Saved entries

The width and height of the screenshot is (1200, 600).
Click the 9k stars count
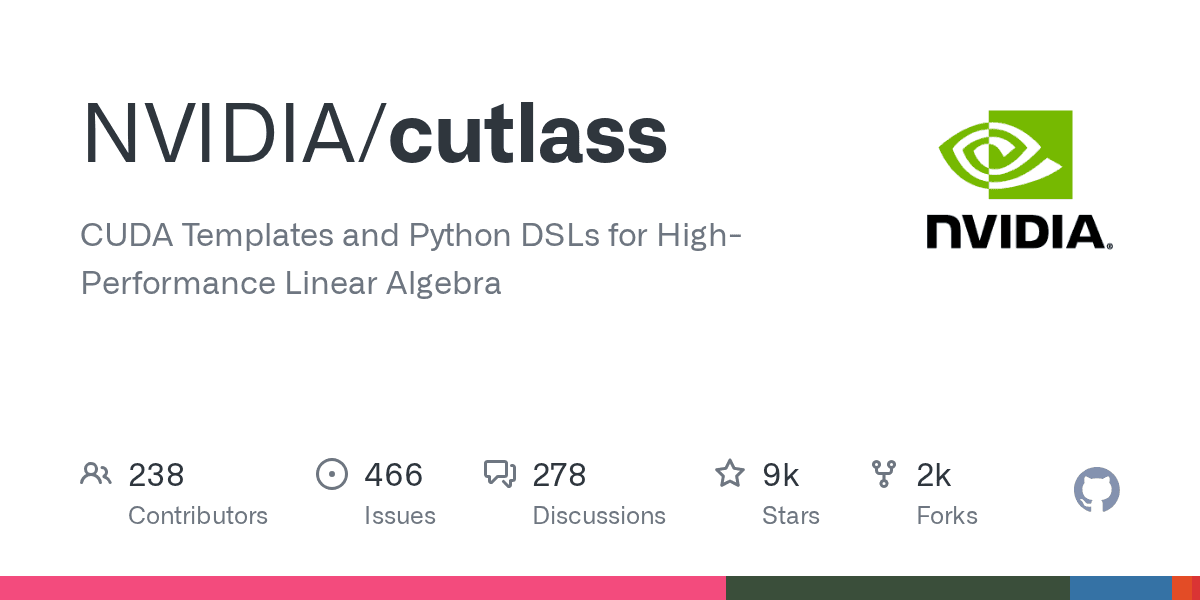click(x=781, y=475)
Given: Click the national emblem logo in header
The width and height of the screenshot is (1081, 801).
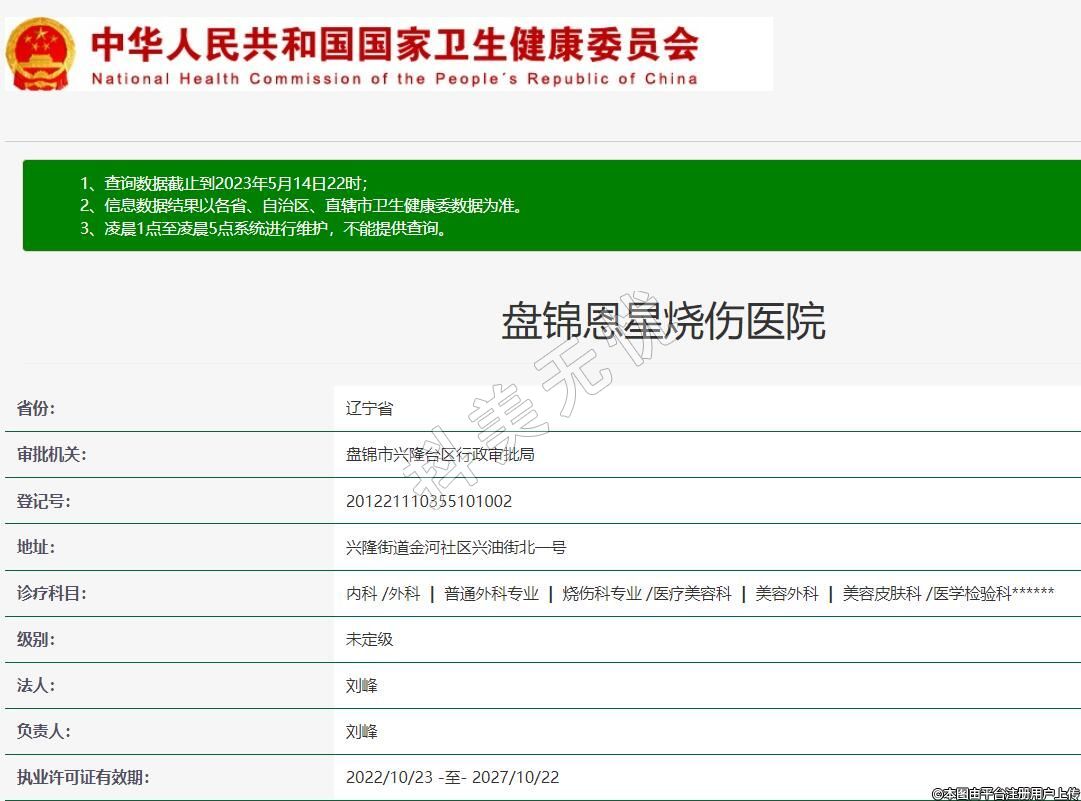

*Your assignment*
Copy all of the data word for word, and keep the pictures out of it.

*Written response*
The width and height of the screenshot is (1200, 600).
Click the 9k stars count
click(x=781, y=475)
Given: Click the national emblem logo in header
The width and height of the screenshot is (1081, 801).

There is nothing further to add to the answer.